India has strongly warned against "the dangers of clandestine proliferation". The reference is to Pakistan. Some Indian commentators cite President Musharraf's "In the Line of Fire", which says: "Dr Khan transferred nearly two dozen P-1 and P-11 centrifuges to North Korea" along with auxiliary equipment and instruments.

However, on all available evidence, the Korean test used plutonium, not uranium. The plutonium came from a reactor at Yongbyon, built by the Soviet Union in 1965. North Korea removed 8,000 used-fuel rods from it and extracted 25-30 kg of plutonium, enough to make 4-6 bombs. It probably ran the reactor between February 2003 and April 2005 too, and removed some more rods. It would be foolish for India to use the Korean test as a stick to beat Pakistan with. The demand that Dr Khan be subjected to interrogation for his Korean operations won't cut much ice anywhere.

North Korea's test will strengthen the non-proliferation lobby in the US and create more difficulties for the India-US nuclear deal, which already faces hurdles. Japan and South Korea would be singularly ill-advised to go nuclear in response to North Korea. That will trigger an arms race involving China. The whole world will be destabilised under the impact of such an arms race. If the US develops a "theatre ballistic missile defence" ("Star Wars") shield for Northeast Asia, China will respond with utmost hostility.
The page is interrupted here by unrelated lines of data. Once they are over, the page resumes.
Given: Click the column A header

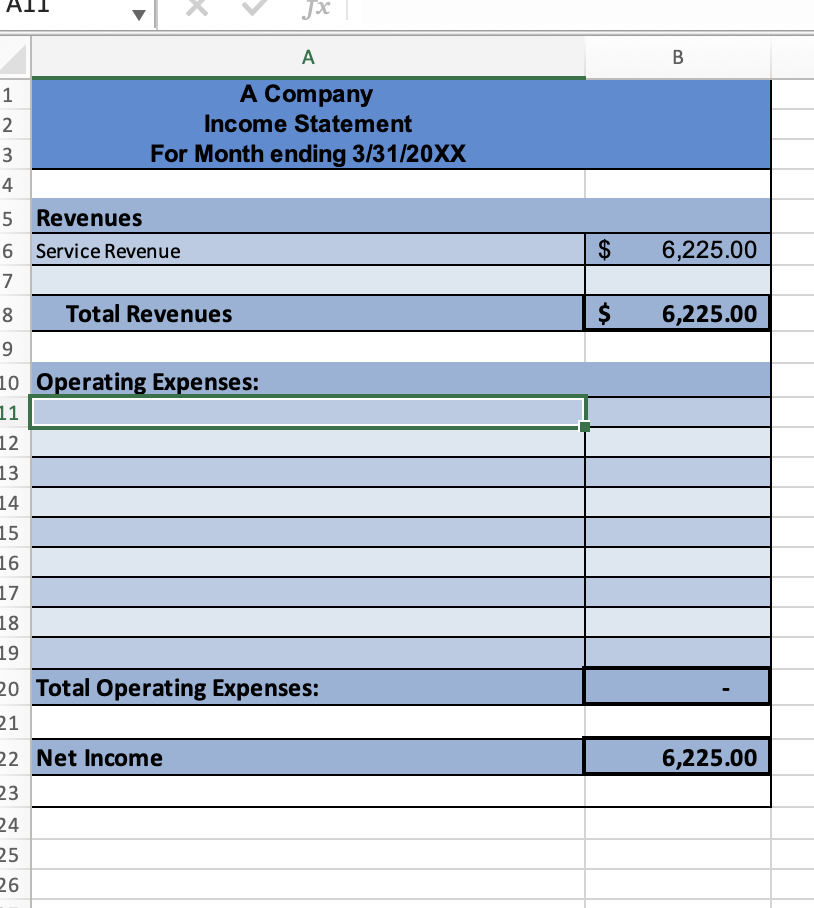Looking at the screenshot, I should 308,57.
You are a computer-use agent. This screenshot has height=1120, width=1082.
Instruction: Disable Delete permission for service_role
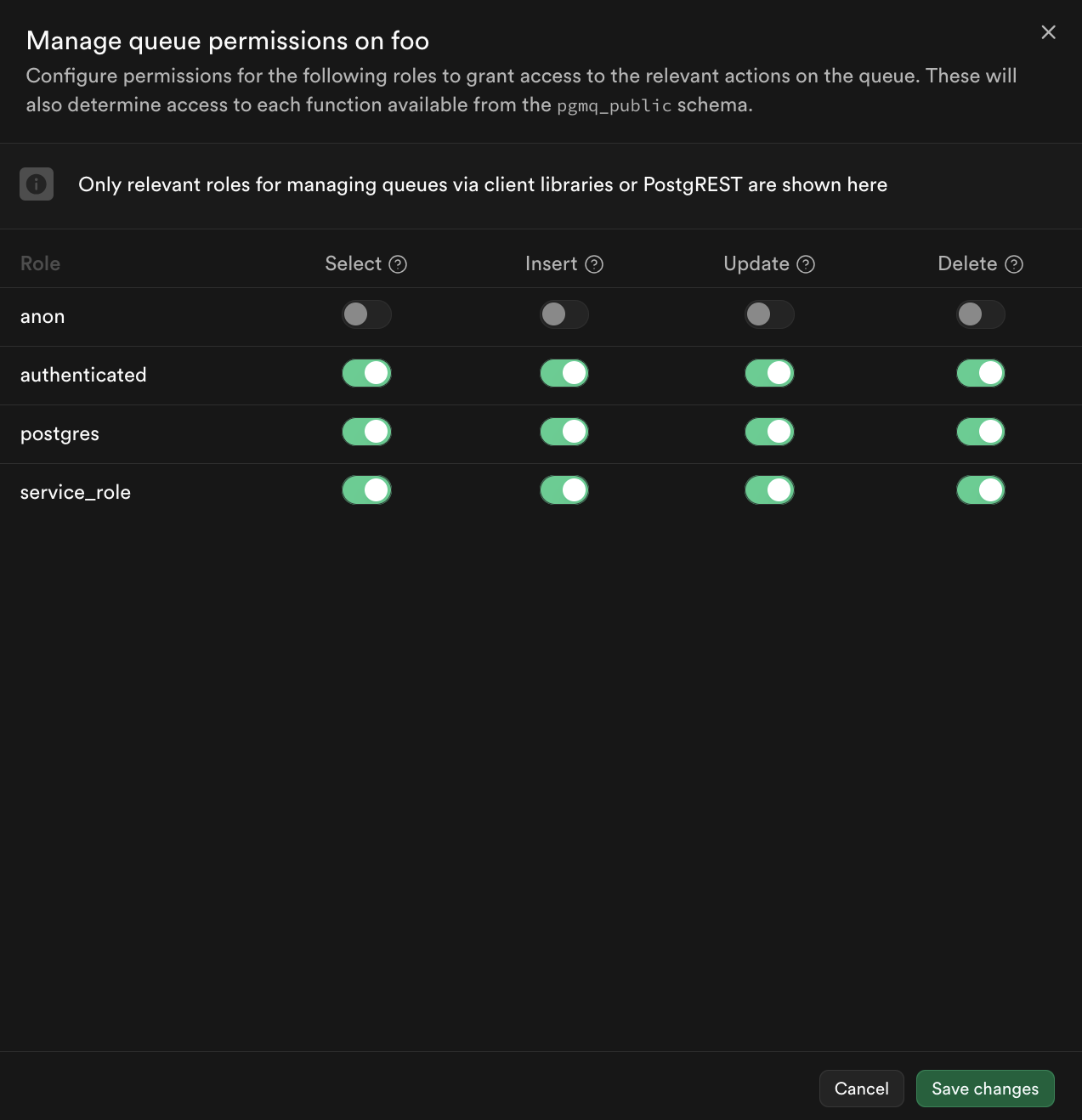pos(981,490)
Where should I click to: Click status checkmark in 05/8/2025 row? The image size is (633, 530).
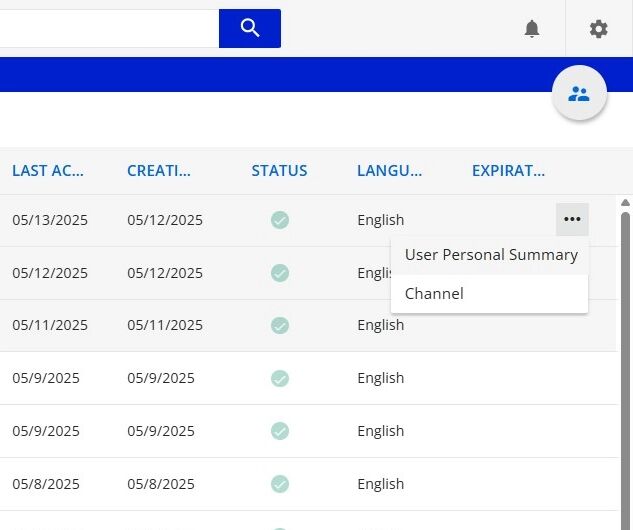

The time has come for a radically different approach, which reforms the global nuclear order by honestly implementing the two-way bargain on which it was originally based. Under the bargain, the non-nuclear weapons-states agreed not to make or acquire nuclear weapons and subjected themselves to IAEA inspections. In return, the NWSs committed themselves to serious negotiations to eliminate nuclear weapons worldwide. However, the NWSs have cheated on their part of the bargain.

The remedy lies in negotiating a return to the global disarmament agenda. What the world needs is de-alerting of all nuclear weapons, separating nuclear warheads from delivery vehicles, and phased destruction of nuclear armaments. Regional initiatives are also necessary to dissuade North Korea from a weapons programme by offering it security assurances and generous agricultural and industrial assistance and food and fuel aid. Such arrangements can lead to the creation of a Northeast Asian nuclear weapons-free zone which addresses the security concerns of all the regional states.

The world cannot afford any more breakouts before it takes the nuclear bull by the horns.